> [Exercício escrito 1]: Converta em uma tabela Markdown, com as colunas "Nº" e "Texto", as linhas das entradas entre a que contém "Select message row starting with b0175e7" e a que contém "Open the news", inclusive, deixando de fora as linhas em branco.

> [Trecho]:
********************

No momento da morte, nos ensina a escatologia cristã, o homem se torna definitivo, nada mais pode ser alterado ou mudado nem nos seus atos nem na sua personalidade. A morte é o ponto final em um processo dinâmico, no decorrer do qual você se tornou esta única e inconfundível pessoa. Na hora de nossa morte, somos o que fizemos de nós no decorrer de nossa vida, somos o resultado de nossas decisões tomadas.
Na morte, não há mais possibilidade de fugir de si mesmo, de recomeçar e corrigir-se. Na morte, a pessoa se conhecerá pela primeira vez como ela é realmente, na sua dimensão pessoal, socioestrutural, histórica. Haverá a presença total, presença da própria pessoa a si mesma, presença de tudo o que a pessoa fez ou omitiu durante sua via. Por isso, é necessário buscar a fonte interior, purificá-la para poder beber a água pura desta fonte que vivifica: “Bem-aventurados os puros de coração porque verão a Deus” (Mt 5,8).

********************

> [Amostra de dados]:

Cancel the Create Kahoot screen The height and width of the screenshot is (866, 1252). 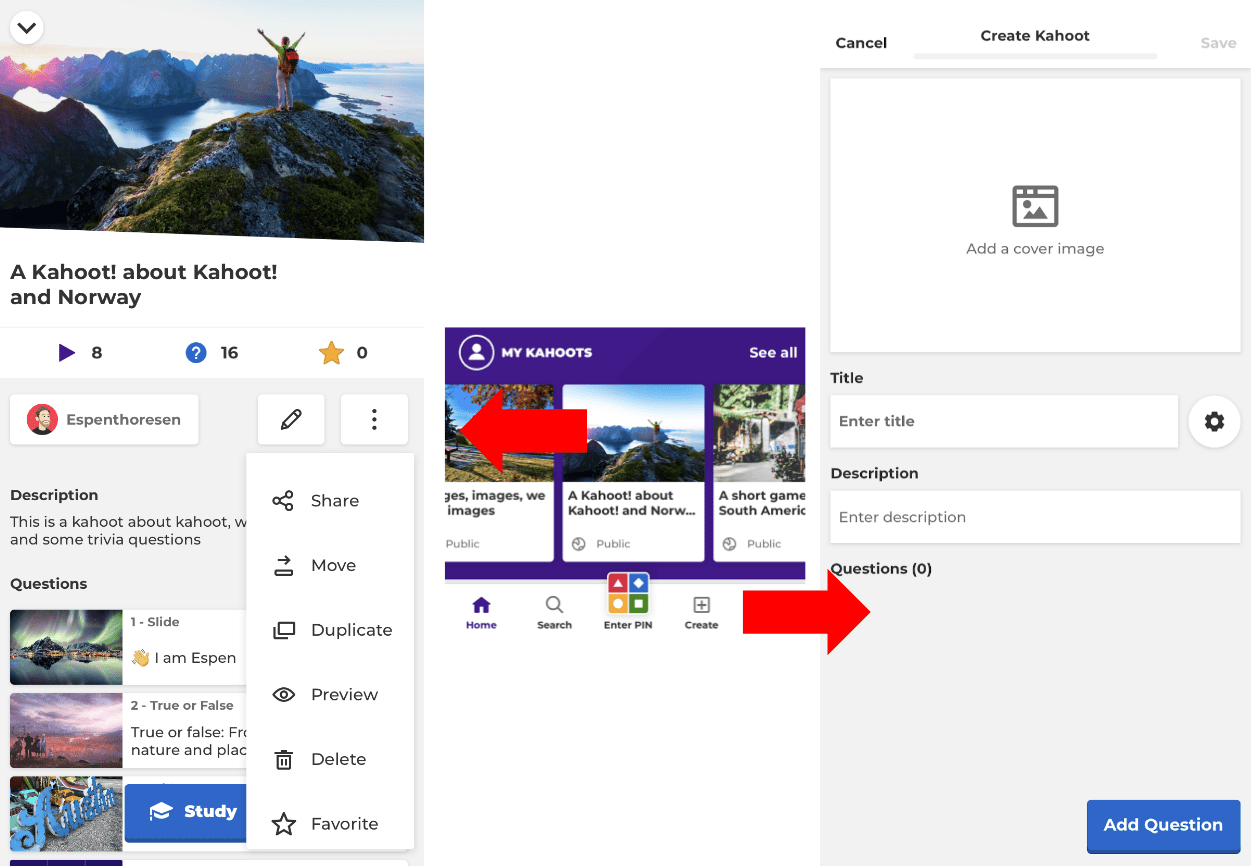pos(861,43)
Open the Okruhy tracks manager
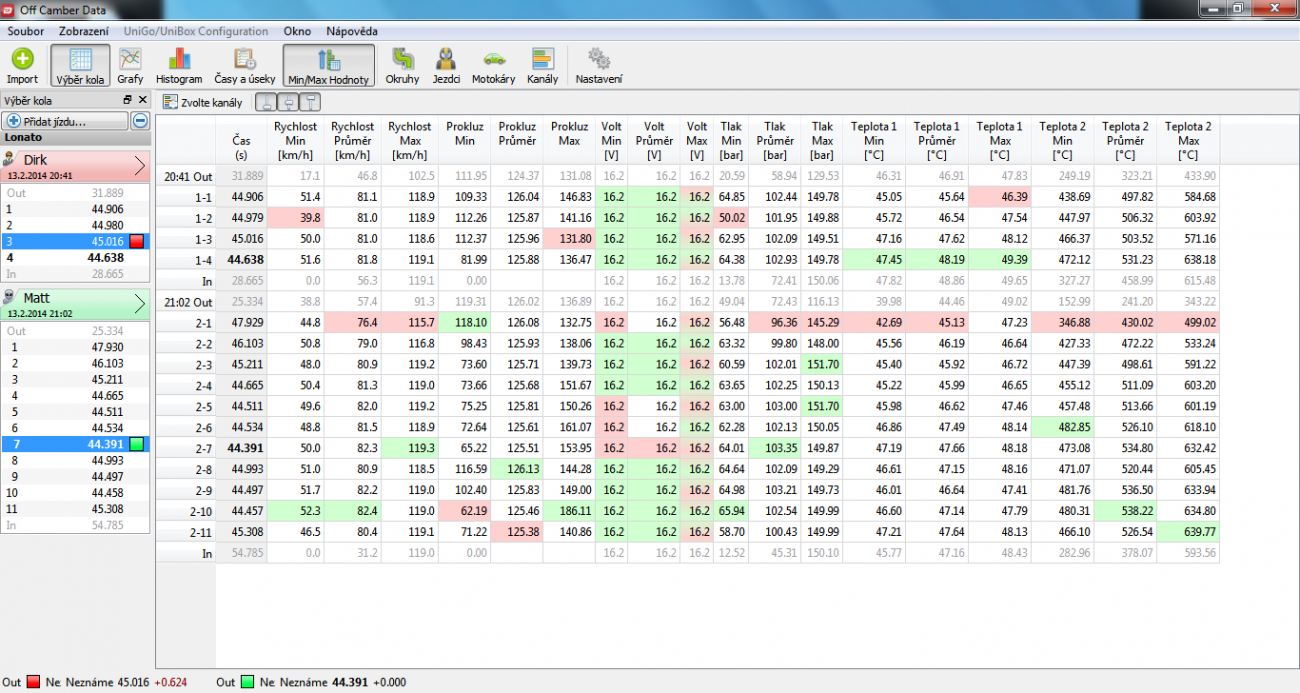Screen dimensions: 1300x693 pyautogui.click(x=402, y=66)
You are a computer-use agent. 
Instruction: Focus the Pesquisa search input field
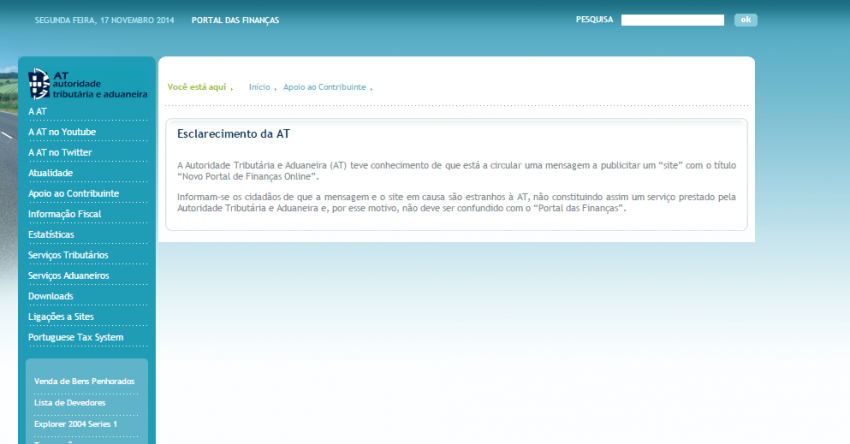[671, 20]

********************

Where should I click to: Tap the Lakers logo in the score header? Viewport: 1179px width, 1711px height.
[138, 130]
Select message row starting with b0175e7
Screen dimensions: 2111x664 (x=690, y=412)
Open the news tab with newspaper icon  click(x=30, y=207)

********************

> [Exercício escrito 2]:
Responda às perguntas sobre o trecho acerca da morte:
(a) Segundo a escatologia cristã, o que o homem se torna no momento da morte?
(b) Em quais dimensões a pessoa se conhecerá pela primeira vez na morte?
(c) Qual referência bíblica acompanha a citação no fim do trecho?

> [Resposta do exercício 1]:
| Nº | Texto |
|---|---|
| 1 | Select message row starting with b0175e7 |
| 2 | Screen dimensions: 2111x664 (x=690, y=412) |
| 3 | Open the news tab with newspaper icon  click(x=30, y=207) |

> [Resposta do exercício 2]:
(a) O homem se torna definitivo.
(b) Na sua dimensão pessoal, socioestrutural e histórica.
(c) Mt 5,8.